US exchanges set for highest number of Asian IPOs since 2010

Nasdaq, NYSE eyeing firms from S-E Asia economies, not just China

A banner for China Rapid Finance on the NYSE's facade, celebrating the mainland firm's IPO in May.
A banner for China Rapid Finance on the NYSE's facade, celebrating the mainland firm's IPO in May. PHOTO: REUTERS

HONG KONG • US exchanges are set to record their busiest year for initial public offerings (IPOs) from Asian firms since 2010, and may sustain the pace next year as start-ups from Taiwan, Singapore, Indonesia and Vietnam join a flurry of Chinese firms that have already listed in the country.

Chinese issuers have dominated IPO activity in the United States for several years, but Nasdaq and rival New York Stock Exchange (NYSE) have been increasingly targeting firms from fast-growing South-east Asian economies and start-ups from Japan and Australia to counter their dependence on mainland companies.

Mr Bob McCooey, chairman for the Asia-Pacific and global head of capital markets at Nasdaq, said: "We see great growth and great opportunities ahead, and it is not just about China.

"Entrepreneurship and innovation are all over the region."

#### LIST OF TASKS
1: Transcribe the article on Asian IPOs in US markets, starting at "HONG KONG •" and ending at "just about China.".
2: Summarize the article on Asian IPOs in US markets in two sentences.

#### DATASET

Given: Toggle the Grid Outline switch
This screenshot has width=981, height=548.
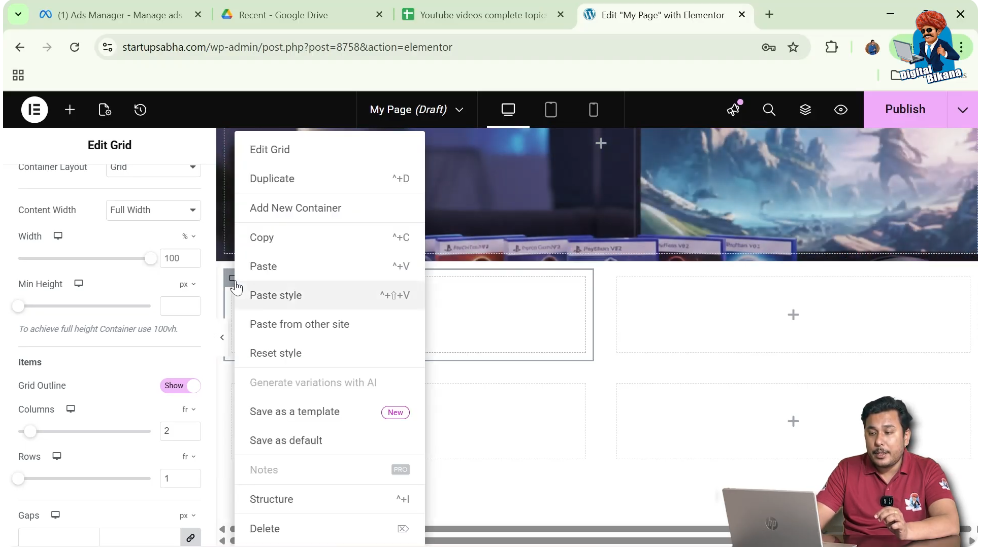Looking at the screenshot, I should click(180, 385).
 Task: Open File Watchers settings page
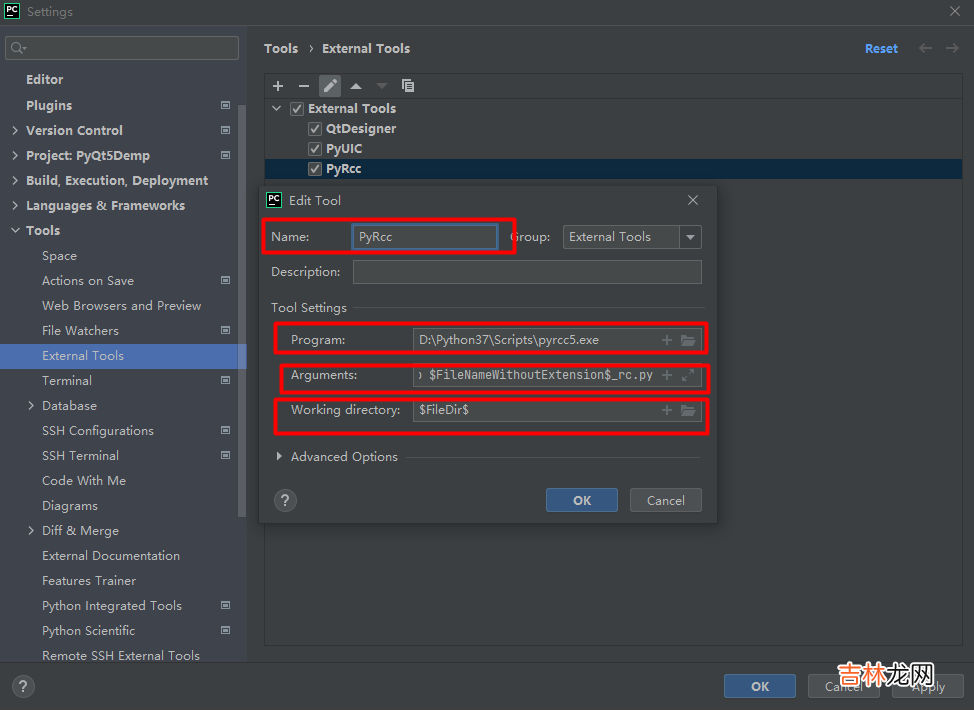click(x=80, y=331)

#### SOLVED PROBLEMS
1:
HONG KONG • US exchanges are set to record their busiest year for initial public offerings (IPOs) from Asian firms since 2010, and may sustain the pace next year as start-ups from Taiwan, Singapore, Indonesia and Vietnam join a flurry of Chinese firms that have already listed in the country.

Chinese issuers have dominated IPO activity in the United States for several years, but Nasdaq and rival New York Stock Exchange (NYSE) have been increasingly targeting firms from fast-growing South-east Asian economies and start-ups from Japan and Australia to counter their dependence on mainland companies.

Mr Bob McCooey, chairman for the Asia-Pacific and global head of capital markets at Nasdaq, said: "We see great growth and great opportunities ahead, and it is not just about China.

2: US exchanges are on track for their busiest year for IPOs from Asian firms since 2010, and the pace may continue next year as start-ups from Taiwan, Singapore, Indonesia and Vietnam join the many Chinese firms that have already listed there. Chinese issuers have dominated US IPO activity for several years, so Nasdaq and the NYSE are increasingly targeting firms from South-east Asia, Japan and Australia to reduce their dependence on mainland companies.